The Act does not specify the technical mechanism. It does specify the test the result has to pass.

Why “trust score” reads as evasion.

A category of AI-governance vendor ships compliance evidence as a percentage. Compliance confidence: 87%. Risk score: amber. Trust signal: positive. The number is the artifact the vendor expects you to put in the audit folder.

The honest reading of these outputs is that they are opinions of a machine learning system about another machine learning system. The percentage is computed, not arbitrary. But its underlying claim — that the AI's behaviour is probably compliant — is structurally different from the claim Article 13 demands.

Article 13 does not ask: “Is your system probably compliant?” It asks: “Can the deployer read what the output was, why it was that, and use it appropriately?” These two questions are not the same question, and the second cannot be answered by a probability about the first.

(Element lookup records)
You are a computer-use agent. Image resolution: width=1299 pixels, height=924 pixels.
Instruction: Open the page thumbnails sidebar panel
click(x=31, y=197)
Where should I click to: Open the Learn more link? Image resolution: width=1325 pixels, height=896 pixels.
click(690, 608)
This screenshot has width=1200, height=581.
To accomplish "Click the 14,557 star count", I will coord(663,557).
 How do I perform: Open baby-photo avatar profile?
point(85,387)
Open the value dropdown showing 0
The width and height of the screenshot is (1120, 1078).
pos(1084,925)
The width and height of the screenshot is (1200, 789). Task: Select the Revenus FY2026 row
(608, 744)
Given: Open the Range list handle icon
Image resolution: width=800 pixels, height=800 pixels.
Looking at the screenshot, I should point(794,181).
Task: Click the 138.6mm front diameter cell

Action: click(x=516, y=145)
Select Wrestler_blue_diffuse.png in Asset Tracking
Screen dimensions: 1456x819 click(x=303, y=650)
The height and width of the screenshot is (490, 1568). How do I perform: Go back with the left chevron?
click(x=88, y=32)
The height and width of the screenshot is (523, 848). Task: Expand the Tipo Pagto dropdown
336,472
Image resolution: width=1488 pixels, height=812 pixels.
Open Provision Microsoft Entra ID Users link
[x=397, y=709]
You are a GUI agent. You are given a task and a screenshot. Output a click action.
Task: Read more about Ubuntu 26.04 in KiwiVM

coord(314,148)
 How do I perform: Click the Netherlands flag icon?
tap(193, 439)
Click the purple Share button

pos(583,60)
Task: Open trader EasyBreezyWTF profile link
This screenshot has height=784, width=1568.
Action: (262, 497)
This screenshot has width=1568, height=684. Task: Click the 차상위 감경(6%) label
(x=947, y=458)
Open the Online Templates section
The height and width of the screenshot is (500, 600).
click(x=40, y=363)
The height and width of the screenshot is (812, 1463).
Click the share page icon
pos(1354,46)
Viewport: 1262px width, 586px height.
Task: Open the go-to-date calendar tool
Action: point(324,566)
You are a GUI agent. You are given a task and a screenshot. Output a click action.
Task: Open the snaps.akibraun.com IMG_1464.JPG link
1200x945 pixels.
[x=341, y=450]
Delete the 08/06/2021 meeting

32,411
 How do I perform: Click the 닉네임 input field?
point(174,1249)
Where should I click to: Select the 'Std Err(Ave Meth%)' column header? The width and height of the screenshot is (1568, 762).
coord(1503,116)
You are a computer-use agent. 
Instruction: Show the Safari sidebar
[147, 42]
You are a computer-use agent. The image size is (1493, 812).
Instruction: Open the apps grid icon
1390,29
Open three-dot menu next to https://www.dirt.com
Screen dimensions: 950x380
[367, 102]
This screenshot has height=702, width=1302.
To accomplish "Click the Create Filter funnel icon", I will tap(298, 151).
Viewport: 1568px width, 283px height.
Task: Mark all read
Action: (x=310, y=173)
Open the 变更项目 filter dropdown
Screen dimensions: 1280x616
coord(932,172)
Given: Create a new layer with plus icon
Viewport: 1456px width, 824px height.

Tasks to perform
**1)** List the sample outputs that the trust-score passage attributes to the vendor.
**2)** Rewrite the trust-score passage beginning at the words "A category of" and stopping after "about the first.", with "vendor" replaced by "supplier".
These entries were drawn from a source separate from the trust-score passage.

Answers below
**1)**
Compliance confidence: 87%
Risk score: amber
Trust signal: positive

**2)**
A category of AI-governance supplier ships compliance evidence as a percentage. Compliance confidence: 87%. Risk score: amber. Trust signal: positive. The number is the artifact the supplier expects you to put in the audit folder.

The honest reading of these outputs is that they are opinions of a machine learning system about another machine learning system. The percentage is computed, not arbitrary. But its underlying claim — that the AI's behaviour is probably compliant — is structurally different from the claim Article 13 demands.

Article 13 does not ask: “Is your system probably compliant?” It asks: “Can the deployer read what the output was, why it was that, and use it appropriately?” These two questions are not the same question, and the second cannot be answered by a probability about the first.